Tangerang (Antaranews Babel) - Presiden Joko Widodo belum menentukan waktu untuk bertemu dengan KPK terkait masuknya tindak pidana korupsi (Tipikor) ke dalam Rancangan Kitab Undang-undang Hukum Pidana (RKUHP).

"Oh ya nanti, akan kita atur. Kalau tidak minggu ini, minggu depan awal," Presiden Joko Widodo di lokasi pembangunan landasan pacu bandara Soekarno Hatta,Tangerang, Banten, Kamis.

Pada 8 Juni 2018 lalu, Presiden Joko Widodo menyatakan setelah Hari Idul Fitri, Presiden menyiapkan waktu khusus bagi KPK untuk membicarakan soal RKUHP.
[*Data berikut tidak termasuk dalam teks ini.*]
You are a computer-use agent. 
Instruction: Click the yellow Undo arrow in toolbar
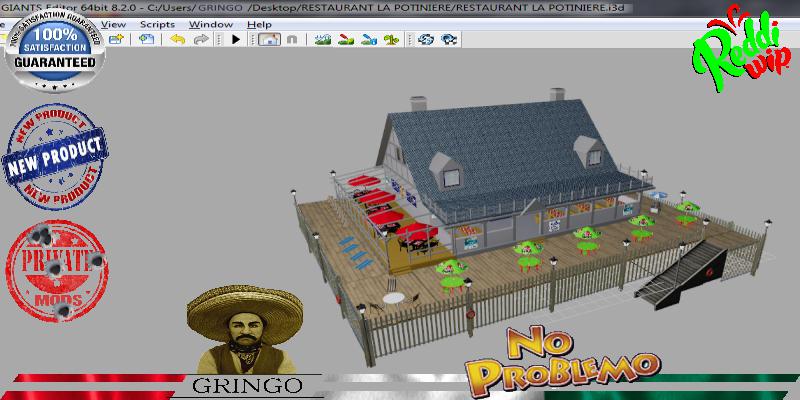[x=177, y=40]
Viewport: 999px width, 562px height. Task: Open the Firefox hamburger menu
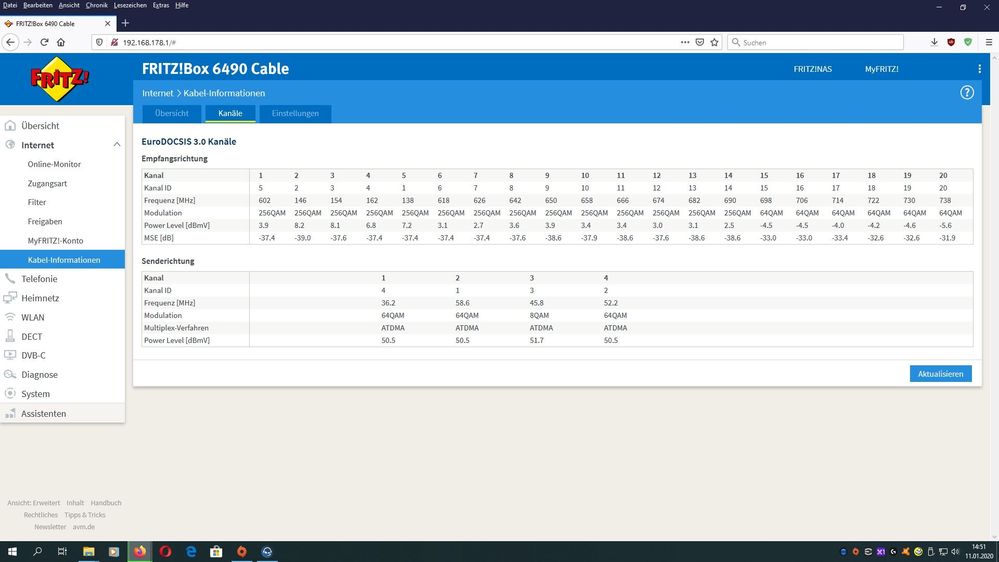988,42
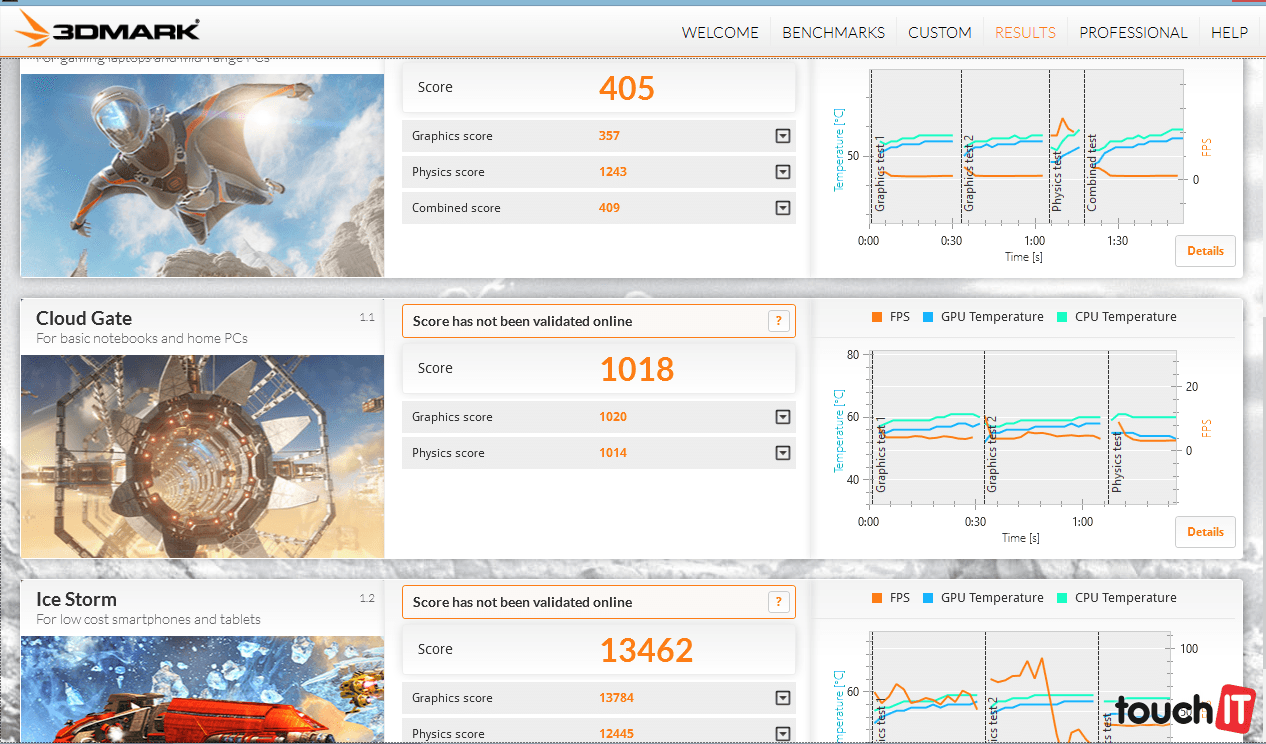Go to the CUSTOM tab
The image size is (1266, 744).
point(939,32)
Sebaliknya, KPK juga mengaku siap menjelaskan sikapnya terkait dengan rancangan/ draf RKUHP yang saat ini dibuat oleh Kementerian Hukum dan HAM (Kemenkumham) dan memasukkan delik korupsi ke dalam RKUHP tersebut.

"KPK mempersiapkan penjelasan yang lebih solid terkait RUU KUHP tersebut. Kami memandang, selain dapat menimbulkan ketidakpastian hukum, RUU KUHP juga sangat berisiko bagi kerja KPK ke depan," kata Juru Bicara KPK Febri Diansyah pada Rabu (20/6).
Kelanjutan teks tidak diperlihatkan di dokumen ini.